Carrer Sant Pere més Alt 1
Joan Bassegoda i Jordi Vilardaga
Óscar Tusquets i Carles Díaz
The Catalan Choir, Orfeó Català, was founded in 1891 as a chorus society for the promotion of Catalan music. In 1904 the society purchased a plot of land on Carrer Sant Pere Més Alt, very close to the future Via Laietana, on which it would build a multi-purpose structure to accommodate a rehearsal hall, a large concert hall and offices. Domènech i Montaner received this commission at the peak of his professional career. The first stone was laid on 9 February 1905, and on 15 February 1908 the building was officially opened.
Erected on the corner of an irregular plot of land, the building had two façades looking on to the street. Domènech came up with an ingenious solution to create a symmetrical space for the great concert hall, with an inner courtyard that acted as a dividing wall thanks to which the two sides of the hall with stained-glass windows generated a game of equivalences on both façades. The space is covered by a huge skylight shaped as an inverted cupola that filters the natural light from above like a decorative lampshade.

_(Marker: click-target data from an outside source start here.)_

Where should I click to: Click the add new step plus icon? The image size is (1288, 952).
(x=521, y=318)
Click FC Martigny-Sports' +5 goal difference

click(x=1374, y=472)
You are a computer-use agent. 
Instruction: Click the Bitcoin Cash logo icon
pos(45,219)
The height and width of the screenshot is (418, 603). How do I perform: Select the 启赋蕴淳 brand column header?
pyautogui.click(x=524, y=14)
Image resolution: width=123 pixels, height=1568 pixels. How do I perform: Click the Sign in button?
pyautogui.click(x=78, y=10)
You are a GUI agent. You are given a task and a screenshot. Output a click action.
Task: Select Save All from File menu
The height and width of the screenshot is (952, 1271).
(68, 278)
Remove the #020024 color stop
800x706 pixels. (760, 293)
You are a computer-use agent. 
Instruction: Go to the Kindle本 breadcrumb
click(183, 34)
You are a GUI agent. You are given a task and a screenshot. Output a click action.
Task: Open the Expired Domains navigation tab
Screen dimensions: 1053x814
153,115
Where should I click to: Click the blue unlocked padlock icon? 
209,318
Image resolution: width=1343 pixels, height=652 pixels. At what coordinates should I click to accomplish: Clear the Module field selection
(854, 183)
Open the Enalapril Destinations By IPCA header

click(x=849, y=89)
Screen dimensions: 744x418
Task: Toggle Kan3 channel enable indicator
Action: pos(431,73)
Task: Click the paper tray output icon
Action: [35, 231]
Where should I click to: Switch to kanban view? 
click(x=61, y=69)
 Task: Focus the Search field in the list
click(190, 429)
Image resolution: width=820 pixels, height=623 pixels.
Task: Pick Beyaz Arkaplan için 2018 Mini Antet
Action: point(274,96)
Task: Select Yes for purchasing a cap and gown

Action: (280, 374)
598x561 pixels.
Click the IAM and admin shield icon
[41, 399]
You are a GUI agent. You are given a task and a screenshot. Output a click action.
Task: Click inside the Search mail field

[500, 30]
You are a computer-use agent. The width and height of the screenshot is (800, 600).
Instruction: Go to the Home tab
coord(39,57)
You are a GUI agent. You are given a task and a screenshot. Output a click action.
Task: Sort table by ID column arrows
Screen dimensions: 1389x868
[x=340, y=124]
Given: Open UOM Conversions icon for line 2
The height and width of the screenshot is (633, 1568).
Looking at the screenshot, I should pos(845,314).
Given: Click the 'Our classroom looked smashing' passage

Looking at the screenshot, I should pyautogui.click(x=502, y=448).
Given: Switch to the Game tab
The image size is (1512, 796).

The fact that the concert hall is on the first floor, accessed through a highly decorated imperial staircase, liberated a space on the ground floor for the society’s offices. An ingenious metal structure stabilised by side buttresses is concealed inside the walls, columns and the area beneath the roof. The building is a fine example of the integration of the applied arts into an exquisite façade, forming a unified architectural ensemble. The stage in the assembly hall features art muses playing instruments. Sculpted in stone by Eusebi Arnau, their bodies seem to project from the walls, made in ceramic trencadís or pique assiette by Mario Maragliano. The spectacular proscenium arch sculpted by Pablo Gargallo is allegorical, symbolising popular music and the Orfeó Català on one side, and highbrow international music on the other. The façade is made of face brick and has numerous decorative elements made of stone and ceramic. The corner is emphasised by a huge sculptural ensemble on the first floor by Miquel Blay, with references to popular Catalan song and musical tradition, and is crowned by a cupola’d tower. The main façade is has a pediment in the gable with a splendid ceramic mosaic by Lluís Bru.
Although it was voted the best building of 1908 by Barcelona City Council, years later it fell from grace and received harsh criticism that even called for its demolition. In 1971 it was declared a National Monument, and in 1997 it became a UNESCO World Heritage Site. Several refurbishment projects between 1982 and 1990, and after 2000, replaced lost decorative elements. The demolition of St Francis of Paola church opened a new entrance, accompanied by a new attached structure and a small underground auditorium. Today the building is still used as a concert hall and is the headquarters of the Orfeó Català.